(Beginning of Data shown)

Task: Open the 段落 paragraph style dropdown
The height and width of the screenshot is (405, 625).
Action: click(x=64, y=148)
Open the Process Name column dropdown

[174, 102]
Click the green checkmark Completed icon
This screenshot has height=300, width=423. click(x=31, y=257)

(End of Data shown)
(Beginning of Data shown)

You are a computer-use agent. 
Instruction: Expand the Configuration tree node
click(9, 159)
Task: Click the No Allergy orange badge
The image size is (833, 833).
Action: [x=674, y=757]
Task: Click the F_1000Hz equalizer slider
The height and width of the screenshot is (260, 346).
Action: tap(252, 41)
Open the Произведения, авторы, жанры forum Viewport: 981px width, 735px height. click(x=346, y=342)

(End of Data shown)

▶ Problem to solve
Beginning with the line holding "Instruction: Expand the" and ending with the line holding "Open the Произведения, авторы, жанры", write out the stretch of material above exactly; add no further lines.

▶ Finished exercise
Instruction: Expand the Configuration tree node
click(9, 159)
Task: Click the No Allergy orange badge
The image size is (833, 833).
Action: [x=674, y=757]
Task: Click the F_1000Hz equalizer slider
The height and width of the screenshot is (260, 346).
Action: tap(252, 41)
Open the Произведения, авторы, жанры forum Viewport: 981px width, 735px height. click(x=346, y=342)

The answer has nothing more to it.